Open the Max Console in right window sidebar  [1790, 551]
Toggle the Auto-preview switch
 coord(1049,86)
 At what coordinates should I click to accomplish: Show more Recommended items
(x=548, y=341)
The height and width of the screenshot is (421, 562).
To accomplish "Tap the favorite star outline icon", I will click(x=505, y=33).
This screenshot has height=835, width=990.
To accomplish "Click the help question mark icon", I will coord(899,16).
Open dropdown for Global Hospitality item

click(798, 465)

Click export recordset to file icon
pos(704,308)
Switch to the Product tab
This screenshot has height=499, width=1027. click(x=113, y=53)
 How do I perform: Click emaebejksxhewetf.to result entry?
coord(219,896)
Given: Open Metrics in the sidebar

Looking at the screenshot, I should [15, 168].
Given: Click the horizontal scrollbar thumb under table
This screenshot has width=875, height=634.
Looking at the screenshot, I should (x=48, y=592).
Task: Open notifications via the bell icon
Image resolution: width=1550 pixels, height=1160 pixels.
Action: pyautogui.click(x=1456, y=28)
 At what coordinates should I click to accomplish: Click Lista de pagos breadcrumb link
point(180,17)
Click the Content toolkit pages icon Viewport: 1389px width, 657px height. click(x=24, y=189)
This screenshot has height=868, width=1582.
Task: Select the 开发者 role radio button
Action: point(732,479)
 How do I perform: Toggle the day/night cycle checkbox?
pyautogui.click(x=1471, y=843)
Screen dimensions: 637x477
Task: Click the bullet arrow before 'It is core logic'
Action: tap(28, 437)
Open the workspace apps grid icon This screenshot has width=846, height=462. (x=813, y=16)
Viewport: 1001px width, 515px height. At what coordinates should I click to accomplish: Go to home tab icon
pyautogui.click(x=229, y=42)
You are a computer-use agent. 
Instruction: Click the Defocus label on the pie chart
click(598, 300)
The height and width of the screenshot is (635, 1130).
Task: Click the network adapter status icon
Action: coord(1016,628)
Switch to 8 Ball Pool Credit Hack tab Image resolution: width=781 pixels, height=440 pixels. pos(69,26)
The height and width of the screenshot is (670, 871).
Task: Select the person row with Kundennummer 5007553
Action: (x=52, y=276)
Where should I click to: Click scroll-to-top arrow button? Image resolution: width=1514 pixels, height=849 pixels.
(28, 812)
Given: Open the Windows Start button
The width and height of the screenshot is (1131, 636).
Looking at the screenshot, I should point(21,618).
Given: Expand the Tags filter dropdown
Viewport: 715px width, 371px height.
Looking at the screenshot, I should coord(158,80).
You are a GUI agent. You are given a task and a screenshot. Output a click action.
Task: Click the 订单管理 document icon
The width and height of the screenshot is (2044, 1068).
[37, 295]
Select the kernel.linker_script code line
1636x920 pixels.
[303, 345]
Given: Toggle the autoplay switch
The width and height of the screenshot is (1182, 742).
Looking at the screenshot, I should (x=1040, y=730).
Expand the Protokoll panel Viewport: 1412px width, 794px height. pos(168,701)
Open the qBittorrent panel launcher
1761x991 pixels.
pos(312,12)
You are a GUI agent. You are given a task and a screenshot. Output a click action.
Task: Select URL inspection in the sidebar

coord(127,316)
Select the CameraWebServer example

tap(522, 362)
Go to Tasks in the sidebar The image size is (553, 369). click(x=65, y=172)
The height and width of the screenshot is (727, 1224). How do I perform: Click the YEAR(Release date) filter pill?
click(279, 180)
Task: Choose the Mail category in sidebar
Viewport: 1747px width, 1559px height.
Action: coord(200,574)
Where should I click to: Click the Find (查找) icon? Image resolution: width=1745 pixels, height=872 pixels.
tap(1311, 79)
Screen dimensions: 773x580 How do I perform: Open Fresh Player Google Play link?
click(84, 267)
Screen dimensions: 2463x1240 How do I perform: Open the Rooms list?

**Problem description**
For every line above that includes the word "Expand", return the line.

**Exercise response**
Given: Expand the Tags filter dropdown
Expand the Protokoll panel Viewport: 1412px width, 794px height. pos(168,701)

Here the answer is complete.